Dual Citizenship Fiasco
By Sarath Wijesinghe
(Solicitor, Attorney-at-law, former Ambassador to UAE and Israel)
It appears Geetha Kumarasinghe (GK) has given up the fight having exhausted all possible remedies after the nomination of Piyasena Gamage (PG) the next in line on the list to Parliament, despite unforeseen and unfortunate personal tragedies. An energetic and committed MR supporter was trapped on the bait set for the Rajapaksa Clan to keep them away from active politics by MS and RW killing many birds with one stone by the hurriedly passed 19th amendment to the Constitution. There appear to be no international conventions which determine the laws of states available provisions to streamline the complicated nationality laws.
The issue on nationality laws could be traced back to 1867 when 'Fenin Rising' an Irish American was charged with treason in Ireland. The British recognized perpetual obligations in a citizen issues and American Congress passed the 'Expatriation Act' in 1868 allowing Americans to freely denounce US citizenship. The British followed suit by formulating the British nationality law in 1948 removing restrictions on dual citizenship and Sri Lanka now follows British principles, models and allowed dual citizenship to qualify as Sri Lankans.
Dual citizenship is applicable to a person whose Sri Lankan citizenship has ceased under S 10/20/21 of the Citizenship Act. Other options are available for different categories in the Act with many uncertainties and grey areas. Today the granting of dual citizenship is liberalized unlike before.
Dual Citizenships in other countries
Dual Citizenship is applicable and allowed in Sri Lanka in special circumstance following USA, UK, Switzerland and other counties where it is allowed and some countries such as Japan, Nepal, China, and Malaysia are countries restricting this facility/privilege to their citizens. By international customs each sovereign country has a right freely to determine who it will recognize as its national citizens. Nationality law is the law in each jurisdiction and the manner in which citizenship is acquired as well as how citizenship may be lost. A person who has no recognized nationality or citizenship is regarded stateless, yet they are global citizens who's rights are protected by the world community including the United Nations Organisation and world bodies. The Indian labour force in Sri Lanka was once stateless, but was granted Sri Lankan citizenship based on negotiations and agreements. Currently there are stateless global citizens in Myanmar, and African countries. States adopt different procedures, laws and practices in restricting immigration to non-nationals with strict border controls when the movement of immigrants take place continually despite restrictions and barriers. Most stringent and difficult border controls can be found in rich counties such as USA, Japan, UK, and EU countries with high economic levels. Border controls in almost all states are streamlined today. Unofficial reports show Sri Lanka has over a few hundred thousand Indian, Pakistani, and citizens of other third world countries employed under the protection of errant politicians and employers. The amount is to be increased due to underemployment and want of labour in Sri Lanka.
◇ ◇ ◇ ◇ ◇ ◇ ◇
- [Tasks]
[1] According to the article on dual citizenship, which countries restrict dual citizenship for their citizens?
[2] Carry the article on dual citizenship forward, picking up after its final sentence.
The material after this point is separate from the article on dual citizenship.

A run of records
◇ ◇ ◇ ◇ ◇ ◇ ◇
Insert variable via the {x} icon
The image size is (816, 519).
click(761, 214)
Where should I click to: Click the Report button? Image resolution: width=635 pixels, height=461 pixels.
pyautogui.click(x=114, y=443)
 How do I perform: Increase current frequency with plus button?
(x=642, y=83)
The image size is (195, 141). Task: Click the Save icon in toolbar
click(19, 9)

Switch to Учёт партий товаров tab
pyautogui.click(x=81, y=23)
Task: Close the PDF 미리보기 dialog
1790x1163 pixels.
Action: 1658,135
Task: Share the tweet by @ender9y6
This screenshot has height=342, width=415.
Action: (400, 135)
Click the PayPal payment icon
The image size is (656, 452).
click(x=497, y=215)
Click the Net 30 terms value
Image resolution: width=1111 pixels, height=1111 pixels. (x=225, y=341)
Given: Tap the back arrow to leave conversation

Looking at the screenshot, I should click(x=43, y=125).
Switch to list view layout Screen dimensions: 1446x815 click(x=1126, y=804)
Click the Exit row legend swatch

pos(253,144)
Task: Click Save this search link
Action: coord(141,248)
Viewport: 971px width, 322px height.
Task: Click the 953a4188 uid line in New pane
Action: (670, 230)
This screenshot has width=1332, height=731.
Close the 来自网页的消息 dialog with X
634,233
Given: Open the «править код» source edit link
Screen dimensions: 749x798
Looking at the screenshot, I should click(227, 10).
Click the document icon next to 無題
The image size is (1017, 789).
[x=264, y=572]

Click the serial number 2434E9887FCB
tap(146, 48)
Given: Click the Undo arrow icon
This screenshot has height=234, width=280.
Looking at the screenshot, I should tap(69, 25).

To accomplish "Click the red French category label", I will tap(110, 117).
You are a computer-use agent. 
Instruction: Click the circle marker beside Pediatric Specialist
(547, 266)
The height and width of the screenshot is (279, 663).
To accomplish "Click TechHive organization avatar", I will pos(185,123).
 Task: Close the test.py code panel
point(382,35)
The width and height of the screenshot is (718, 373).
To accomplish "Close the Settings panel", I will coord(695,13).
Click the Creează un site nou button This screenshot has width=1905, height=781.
◇ ◇ ◇ ◇ ◇ ◇ ◇
- [Expected results]
[1] Japan, Nepal, China, and Malaysia.

[2]
Citizenship Act (16/11/19480) of Sri Lanka was amended on 18/48, 4/50/13/55, 45/87/15/93/47/93/16/67 until incorporated on 22nd May 1972 with two categories of citizens based on descent and registration in order to determine the states of citizens in Sri Lanka.
British and states of English Law extended to the Commonwealth including Sri Lanka (Ceylon then) with the introduction of British Nationality Act 1948 until 1960 when UK tightened rules due to an influx of Commonwealth citizens to UK. The British Nationality Act of 1981 came into force with many restrictions to acquire British Citizenship. Sri Lanka being a colony followed English jurisprudence law and conventions until Sri Lanka became independent. One wonders whether Sri Lanka is still changed or settled to keep up with the changing world.
There was mass exodus of Indian labour brought by the colonial masters. Thereby, the traditional ethnic balance of the Up county was changed by the addition of 11% to the population and full citizenship was granted to almost all except few who left voluntarily under the 'Sirima-Sharathi Pact.'
The differences between citizen by decent and registration were introduced by incorporating the change of law to the legislature.
Illegal immigrants have been a threat to Sri Lanka that changed the ethnic balance in the Upcountry and brought about changes to the citizenship act that needs immediate and drastic changes.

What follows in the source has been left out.